La nouvelle chanson de Paul McCartney n’a ni paroles ni mélodie, et ce n’est pas anodin
MUSIQUE – Comment copier une musique si elle n’a aucune identité ? C’est la manière trouvée par Paul McCartney et un collectif d’artistes pour manifester leur opposition à l’utilisation abusive de l’intelligence artificielle dans la musique. Au sein de l’album Is This What We Want ?, l’ancien membre des Beatles ainsi que Sam Fender, Kate Bush ou encore Hans Zimmer ont enregistré plusieurs morceaux dénonçant les nouvelles politiques de droits d’auteur vis-à-vis de l’IA en Grande-Bretagne.

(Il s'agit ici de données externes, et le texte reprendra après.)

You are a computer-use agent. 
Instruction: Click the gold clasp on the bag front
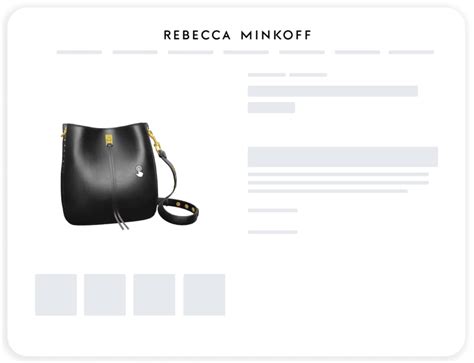click(109, 139)
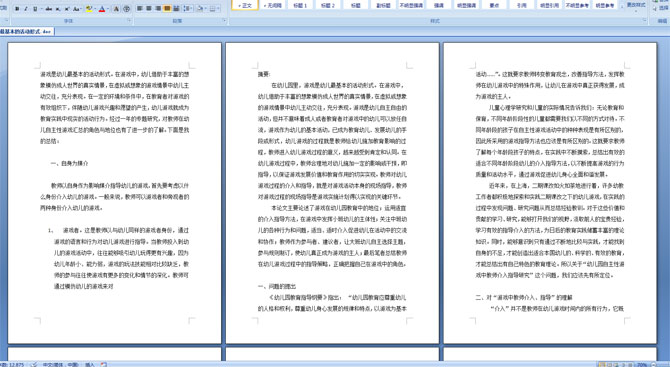
Task: Open the 更改样式 menu
Action: [636, 6]
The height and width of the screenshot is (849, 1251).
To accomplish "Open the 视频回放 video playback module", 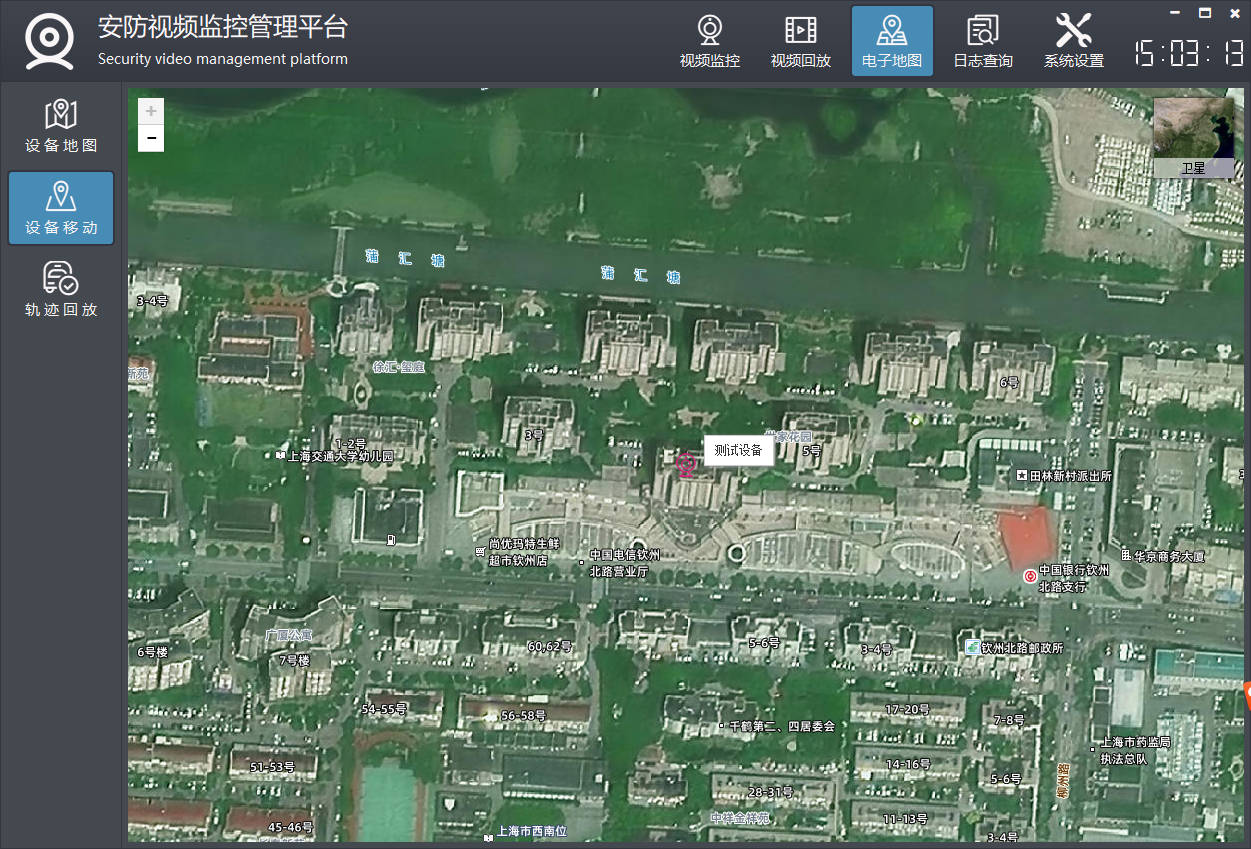I will [800, 41].
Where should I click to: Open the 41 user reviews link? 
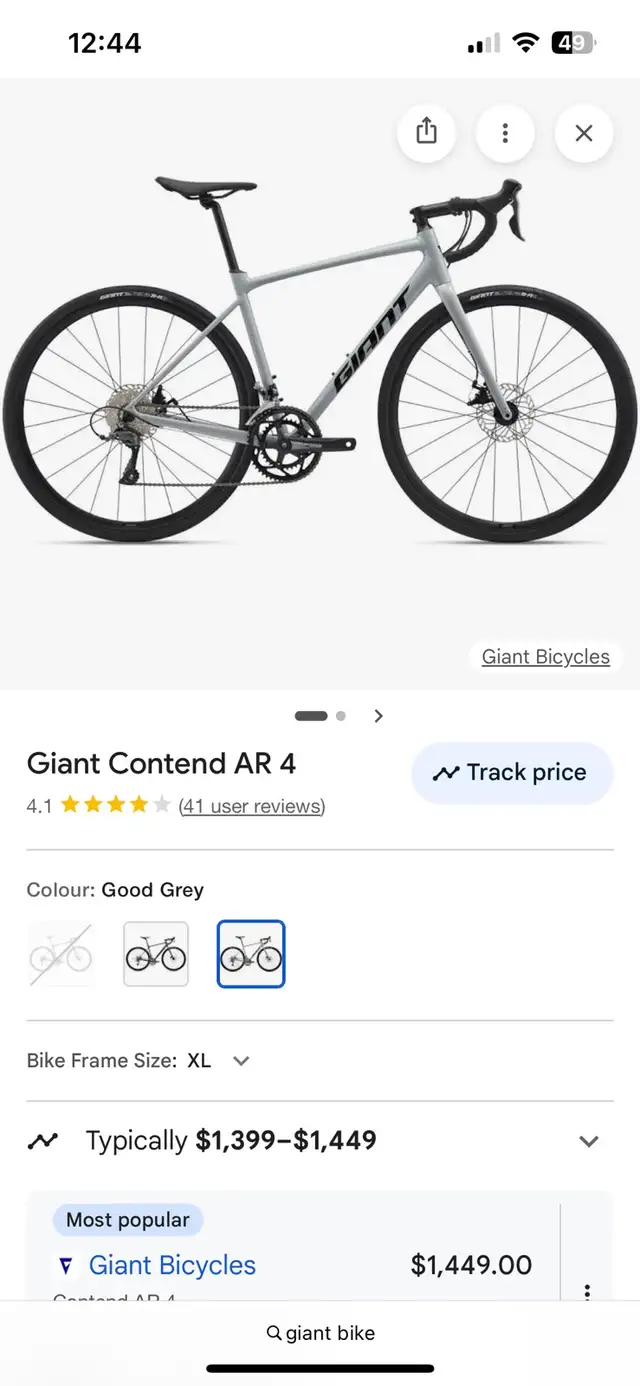click(x=252, y=806)
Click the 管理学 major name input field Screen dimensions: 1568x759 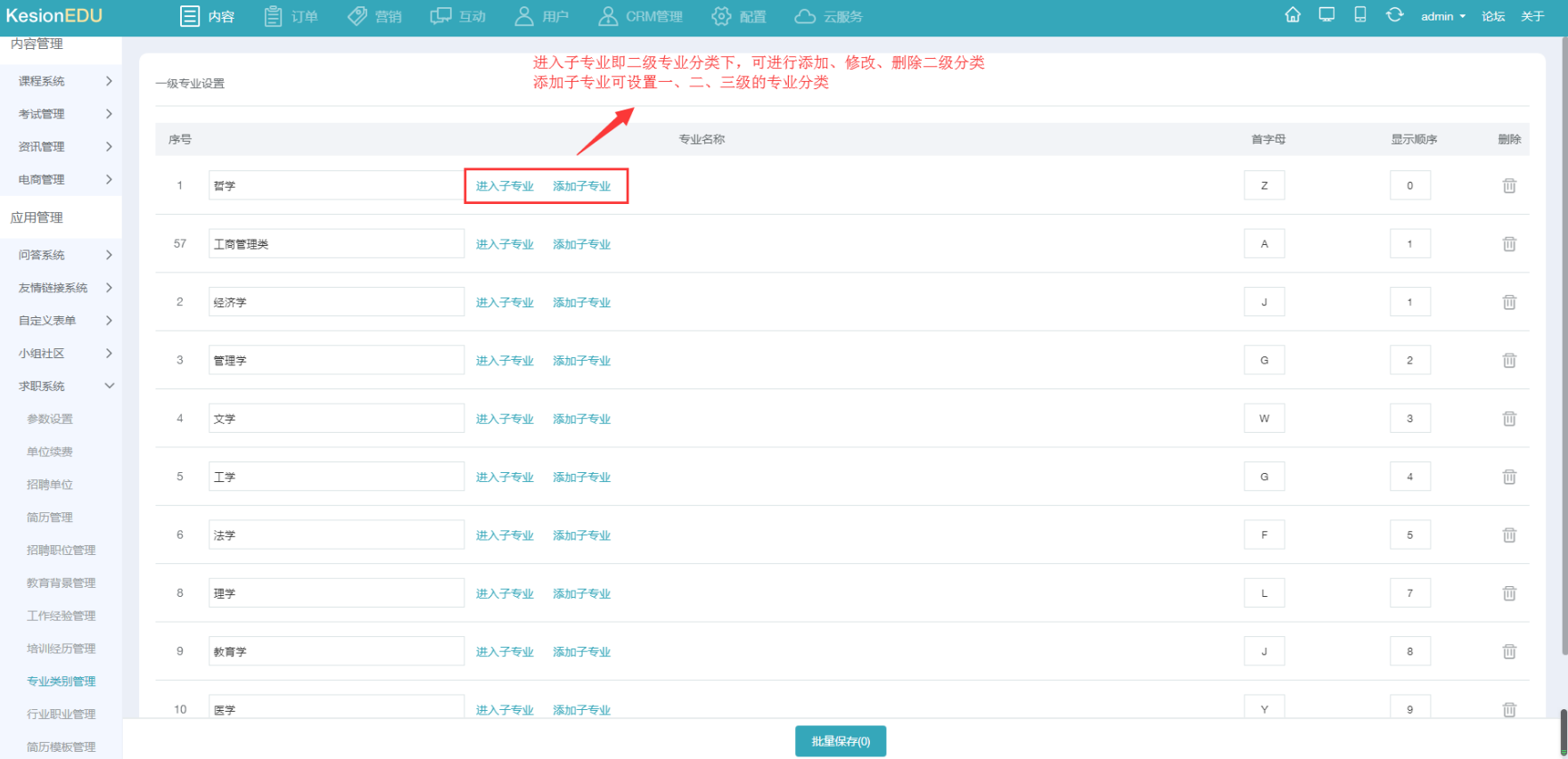pyautogui.click(x=336, y=361)
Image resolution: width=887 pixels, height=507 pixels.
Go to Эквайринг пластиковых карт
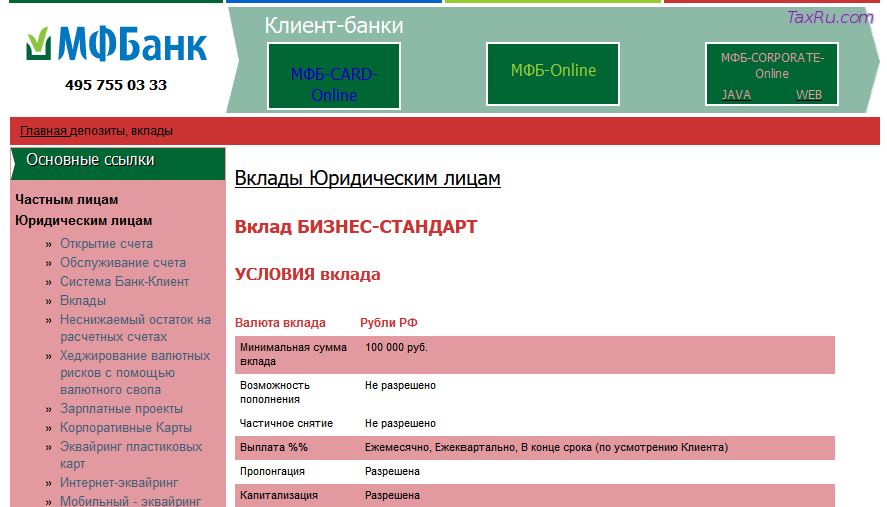130,455
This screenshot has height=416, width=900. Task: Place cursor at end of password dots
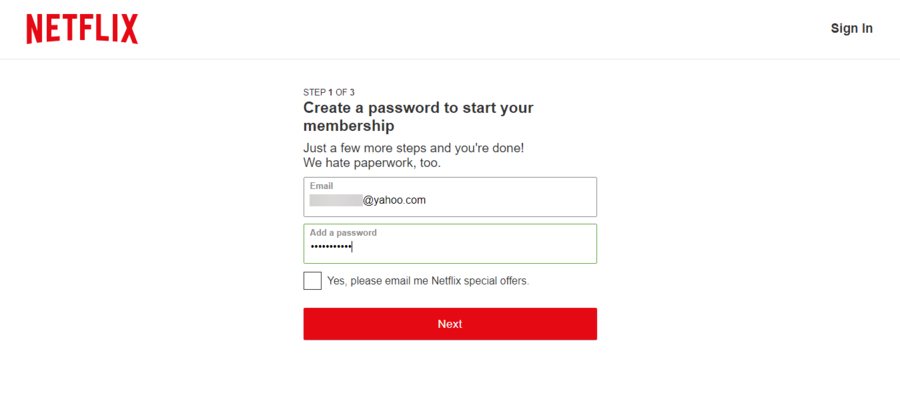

En 2 minutes et 45 secondes, on ne perçoit aucune mélodie, aucune parole, uniquement un léger sifflement accompagné de quelques cliquetis parsemés. Premier morceau inédit de l’artiste britannique depuis cinq ans, ce titre ne fera pas soulever les foules à Wembley, mais aura le mérite d’afficher un message clair, le silence des artistes face aux IA génératives.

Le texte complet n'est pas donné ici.